IRA FLATOW: Whoa. How did that happen? What did they do? What went on in that dish?

JOSHUA BONGARD: Yeah, so what happened is when some of these frog cells were pushed into piles, if there were enough of them, if there was, on average, about more than 50 cells in a pile, they would gradually adhere to one another. Cells tend to be sticky under certain circumstances. So the pile would sort of become welded together. And the cells would talk to one another. What language they’re using we don’t know. That’s something our group and others are trying to figure out. But whatever those cells were saying to one another, they agreed to grow cilia, these small hairs on their surfaces. And if that pile was large enough and had enough cilia, the pile would start to move.

IRA FLATOW: So they didn’t really split apart and reproduce that way. They reproduced with the new stuff that you put in there.

JOSHUA BONGARD: That’s right. So we refer to this technically as kinematic self-replication, which is a bit of a mouthful. The kinematic means that they make offspring by moving. They act like bulldozers, make piles, and those piles start moving. And we refer to this as replication, rather than reproduction. Replication is sort of the umbrella term for anyone or anything that makes copies of itself. So this is a form of replication, not the usual reproductive form of propagating oneself you see in nature, like trees that grow seeds or mammals that grow babies inside themselves.
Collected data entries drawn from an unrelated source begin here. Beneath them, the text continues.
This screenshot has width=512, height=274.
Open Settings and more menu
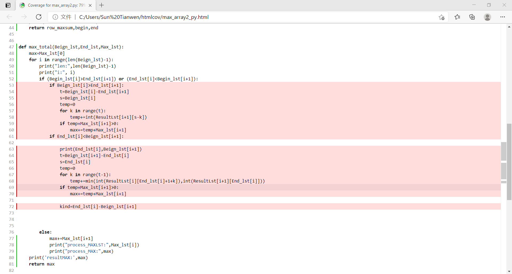[x=503, y=17]
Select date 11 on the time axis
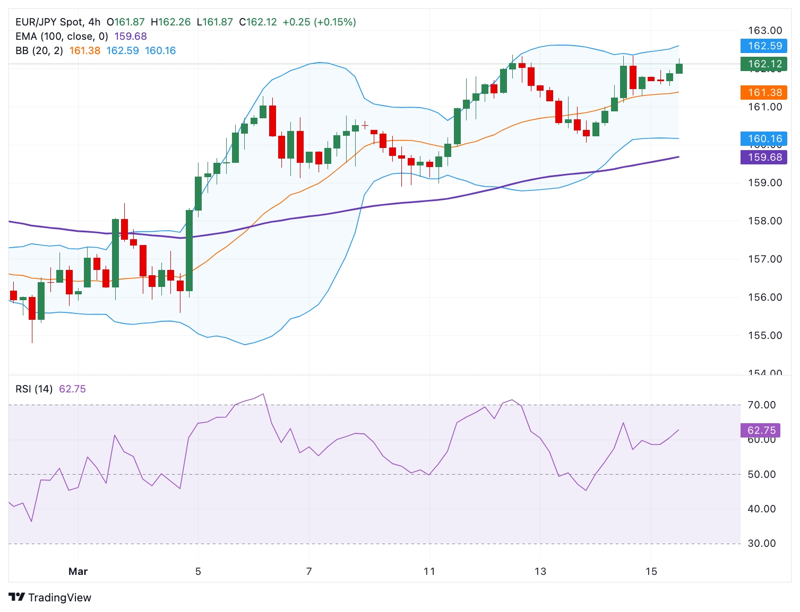The height and width of the screenshot is (612, 800). click(429, 572)
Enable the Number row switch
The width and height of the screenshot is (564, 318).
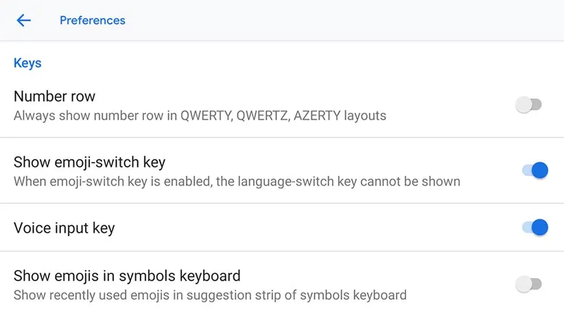pos(528,105)
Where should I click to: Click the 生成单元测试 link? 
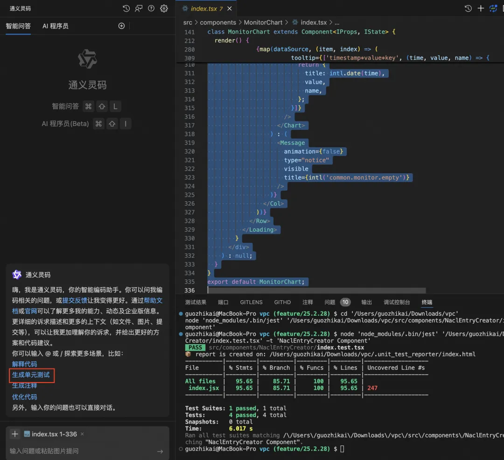click(x=31, y=375)
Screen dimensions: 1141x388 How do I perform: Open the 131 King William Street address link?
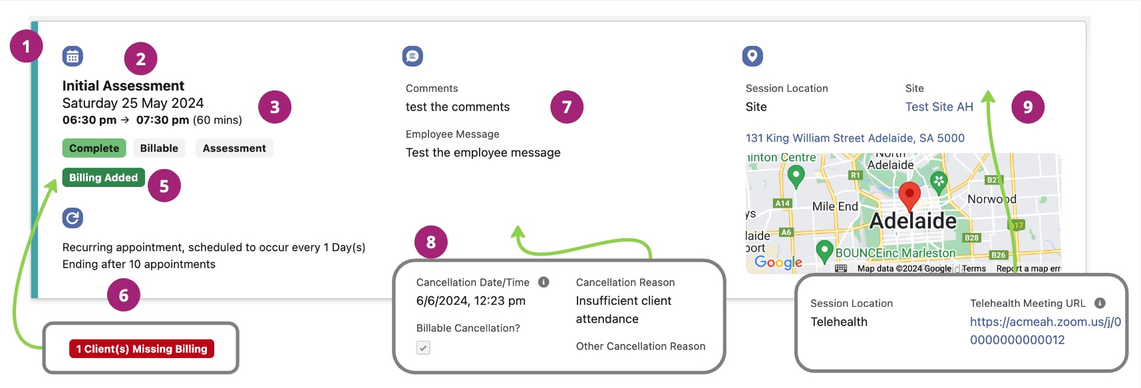[x=855, y=138]
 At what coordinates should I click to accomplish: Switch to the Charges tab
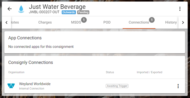coord(45,22)
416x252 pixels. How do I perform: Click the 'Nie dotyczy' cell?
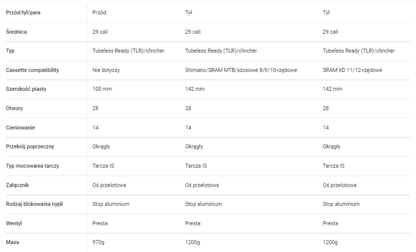[106, 70]
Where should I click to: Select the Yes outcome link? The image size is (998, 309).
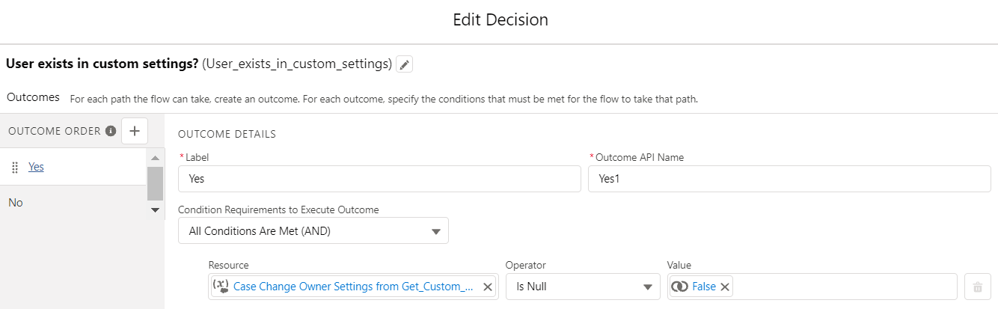coord(36,167)
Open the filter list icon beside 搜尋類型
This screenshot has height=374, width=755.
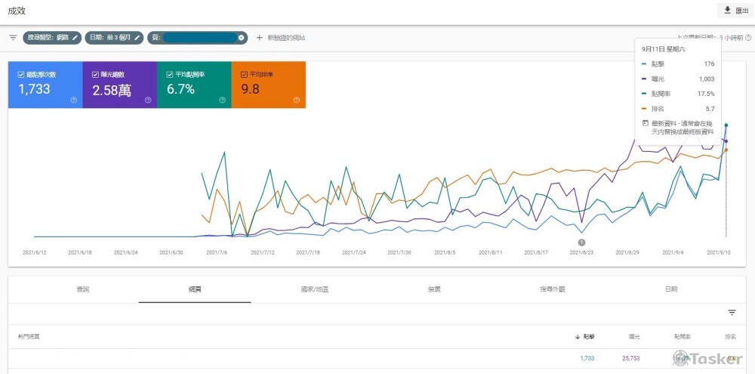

IRA FLATOW: Do they look and behave like the original xenobots?

JOSHUA BONGARD: They look a little bit like them. You referred to the Pac-Man shape of these. In the second part of the paper, we actually asked an AI to design xenobots that would be more replicative. And what I mean by that is the AI dreamed up a particular shape, which ended up being this Pac-Man shape. And if you put nine of these Pac-Man in the Petri dish, they push more cells in their mouths and end up making larger piles. Those larger piles mature into larger children, which end up pushing more cells and making grandchildren, great-grandchildren, and great-great-grandchildren.
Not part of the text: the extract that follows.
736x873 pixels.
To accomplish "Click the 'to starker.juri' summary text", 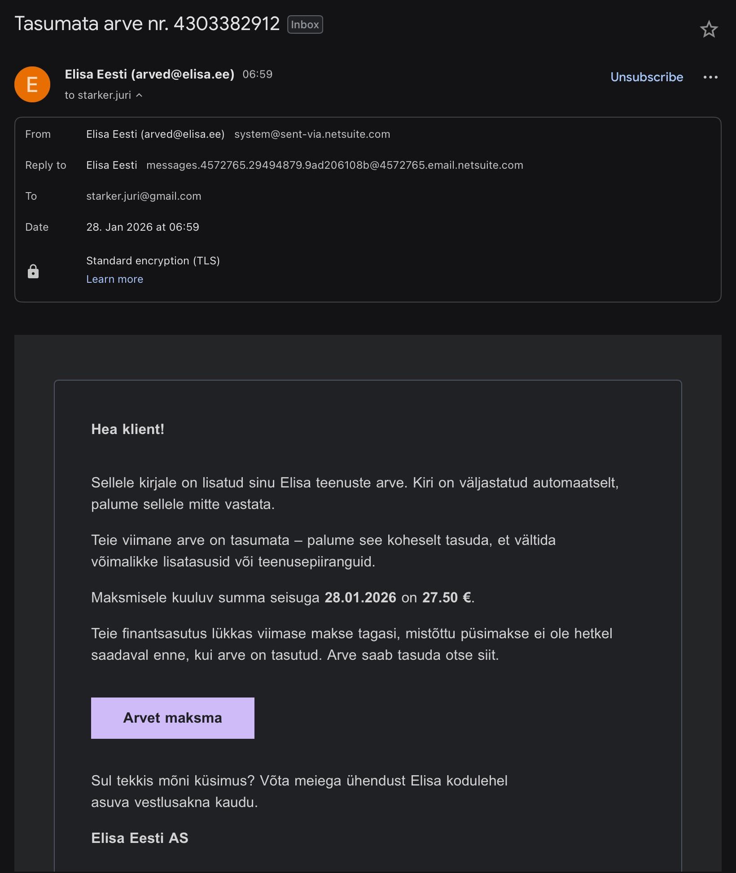I will click(98, 95).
IRA FLATOW: Now, is this assembly process deliberate, or is it just random chance that they make these clumps?

JOSHUA BONGARD: As scientists, we need to be skeptical. So our assumption is that it’s just random action. So although we somewhat tongue in cheek refer to these xenobots as bots or robots, they’re acting more like mechanical windup toys. They just move through the dish and happen to push cells into piles.
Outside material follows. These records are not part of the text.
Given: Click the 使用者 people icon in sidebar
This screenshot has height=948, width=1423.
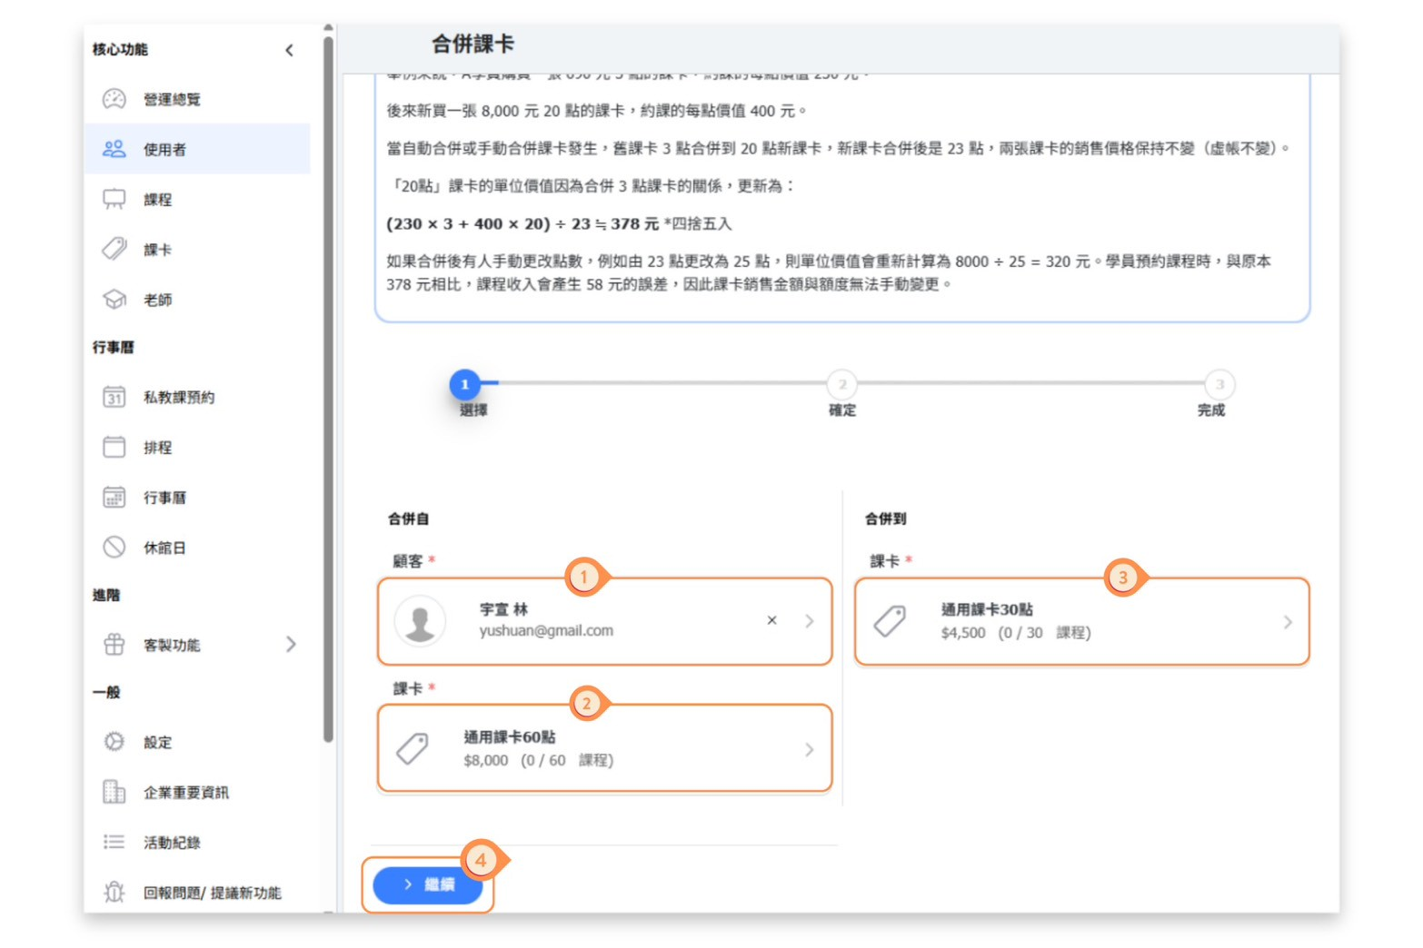Looking at the screenshot, I should (x=114, y=149).
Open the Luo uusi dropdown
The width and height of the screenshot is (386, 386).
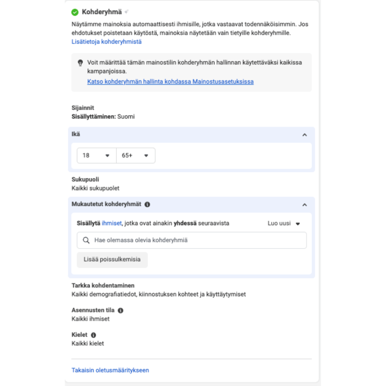(284, 223)
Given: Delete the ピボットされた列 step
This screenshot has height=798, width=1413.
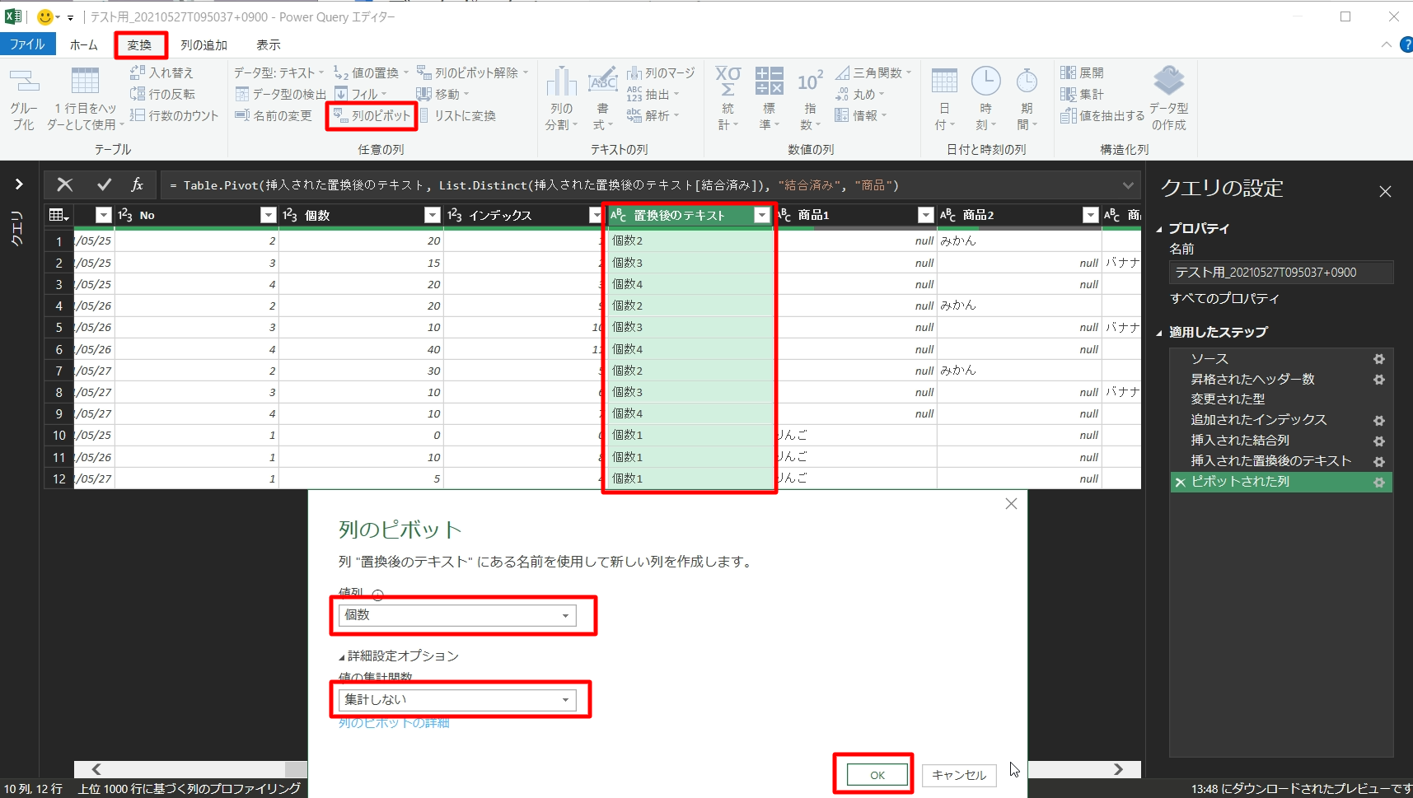Looking at the screenshot, I should point(1180,483).
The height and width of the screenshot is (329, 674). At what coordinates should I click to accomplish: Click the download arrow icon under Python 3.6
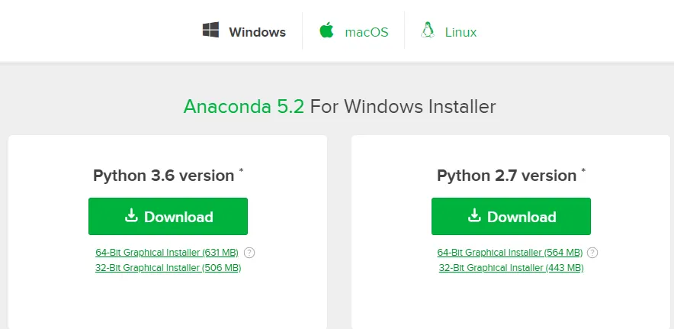[x=131, y=215]
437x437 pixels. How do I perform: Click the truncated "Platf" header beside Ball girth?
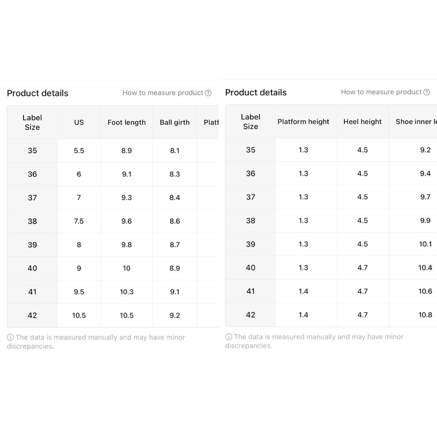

That being said, cells themselves are incredibly complex and smart machines. So there may be some agency going on in these swarms of replicating xenobots. But we haven’t investigated that yet.

IRA FLATOW: You originally were using frog skin cells and heart cells. And of course, these don’t have cilia. Do you have a reason to explain how they developed cilia later on?

JOSHUA BONGARD: Yeah, this is one of the surprising pieces of this study and the previous one. There are certain conditions under which these xenobots will grow cilia. In the normal frog, the frog grows cilia on its skin, and uses that to sort of brush material and particulate matter off its body. Here, we’re kind of causing the xenobots to adapt the use of cilia for something else, which in this case is propulsion.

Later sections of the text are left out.